After spending 10 days on game drives in Kenya half of our party returned to Nairobi for the long flight home. Only four of us continued the journey to Tanzania in a single jeep. Turns out that it took us some 12 hours on February 10th to drive over 500 kilometers from Nairobi to the Ngorongoro Crater in Tanzania. Along the way, we were very blessed to be able to see Mt. Kilimanjaro, which is often hidden by clouds before noon even on sunny days. It is the tallest mountain in Africa and the world’s highest free-standing mountain. It is composed of three extinct volcanoes, the tallest of which is Kibo Peak seen here at 19,340 feet.
At 1:30 p.m. that afternoon we arrived at Shanga Village where we stopped for lunch. I was very moved by the sign painted on the side of the workshop where they made beads and trinkets from recycled glass and recycled newsprint. All proceeds from the sale of these items go to support the blind and the deaf.
We arrived at the Ngorongoro Conservation Welcome Center at about 5:30 p.m. but it would take another hour and a half to drive some 2,500 vertical feet from the crater basin to our stone lodge built into the top rim of the crater at an elevation of 7546 feet above sea level. A rainforest created by clouds encircling the rim makes the area lush and green year round but it gets quite cool in the evenings at this higher elevation. We had radiant heaters in our rooms.
The Ngorongoro Crater is known as the eighth wonder of the world. According to author, Mark Nolting and his Africa Adventure Company website: “Ngorongoro Crater is the largest unflooded, intact caldera in the world”. The basin of the crater is 102 square miles and is home to “possibly the largest permanent concentration of wildlife in Africa, with an estimated average of 30,000 large mammals.” He explains further that the crater is but a small part portion of the 3,200 square-mile Ngorongoro Conservation Area… “that is characterized by a highland plateau with volcanic mountains as well as several craters, extensive savannah and forest …ranging in altitude from 4,430 feet to 11,800 feet”.
I was excited to see the Crater first-hand but equally glad that we only spent one day there.
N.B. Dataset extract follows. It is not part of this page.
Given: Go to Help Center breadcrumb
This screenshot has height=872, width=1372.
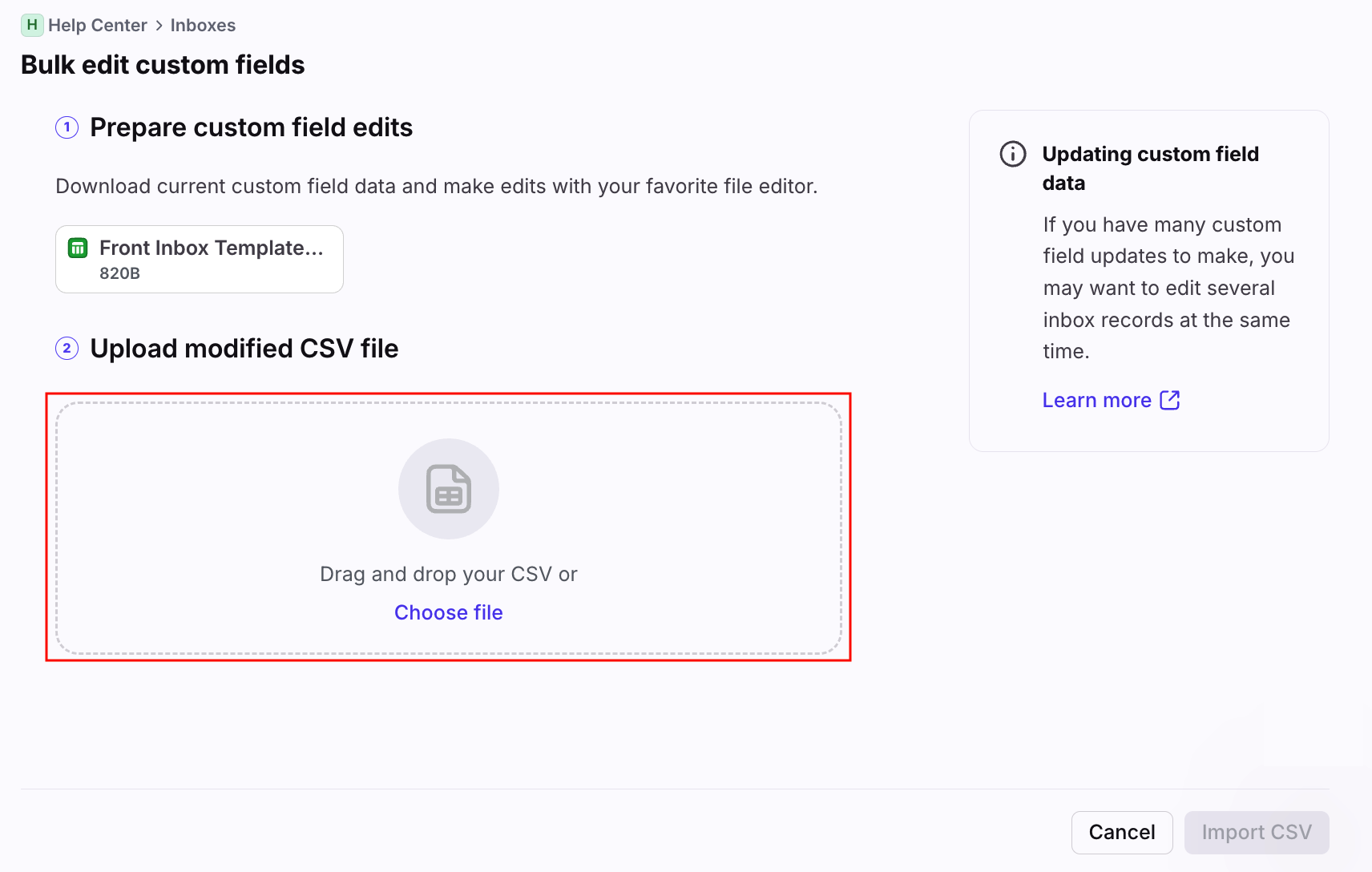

It is so popular with “point-and-shoot” tourists that I have almost as many photos of other safari jeeps as pictures of the wildlife. This type of atmosphere is not terribly conducive to bird-watching . However, the field guide on “Birds of East Africa” that I purchased at the Welcome Center has been an invaluable reference. Here then are the birds we saw in the Crater.
The wildest and most exciting part of our trip to East Africa was without a doubt living in the Ndutu tent camp on the Serengeti Plains for 5 days. Nothing we had experienced up to this point could have prepared me for the adventure that lay ahead.
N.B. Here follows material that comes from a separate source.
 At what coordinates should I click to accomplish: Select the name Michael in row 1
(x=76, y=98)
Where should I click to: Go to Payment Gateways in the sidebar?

According to the Encyclopedia of Earth website: “The name Serengeti is derived from the Maasai language, Maa; specifically, Serengit means endless plains.” They cover an area of some 12,000 square miles south of the equator in Eastern Africa. The Serengeti National Park in Tanzania stretches for 5,700 square miles. I highly recommend visiting the website at www.eoearth.org for a more in-depth study of this amazing part of our planet where “some of the earliest humanoid fossils have been discovered, and as a result is often called ‘the cradle of mankind’.”
As the glaciers atop Mt. Kilimanjaro disappear with each passing year so does the fresh water so vital to all life on the plains. According to our local African touring company executives, Serengeti has been experiencing more frequent and dramatic weather events, more severe rains and droughts, at unusual times of the year as a telltale sign of global climate change. Local farmers and tribes continue cutting down forests in order to create larger grazing areas for their livestock and illegally diverting water runoffs from the melting mountain snows for their crops and fields. This short-term solution is causing the situation to worsen exponentially and is seriously affecting wildlife and tourism in the national parks.
The drought was so severe while we were there that trucks like this would have to drill and pump for eight hours just to secure 10 gallons of water. The owners of our tent camp had to drive almost 80 miles round-trip every day to Ngorongoro for our water.
After a twelve-hour game drive each day, here then is how our day would end.
During migration season the Serengeti is teaming with more wildlife than you can ever imagine. We arrived to find some 1.3 million wildebeests, thousands of zebras and close to a half million gazelles gathered for the greatest large mammal migration left on earth. Neither words nor photos can do it justice. The circle of life is ever-present during the migration. We witnessed live births of wildebeests and gazelles and also watched as the big cats hunted with ease among the massive herds of prey.
There we drove for three days before seeing even one other tourist jeep. And the only time that we saw other photographers was when word spread via radio contact between guides that a lion pride was on the hunt. Even then, just seven jeeps met on top of a ridge at a safe viewing distance. I’ve always had a queasy stomach watching this sort of thing on television but somehow in real life it is much less disturbing. It is simply the way of nature and the brain processes it differently in real time. You can feel the heartbeat of the planet in Africa. It feels like the birthplace of Eternity.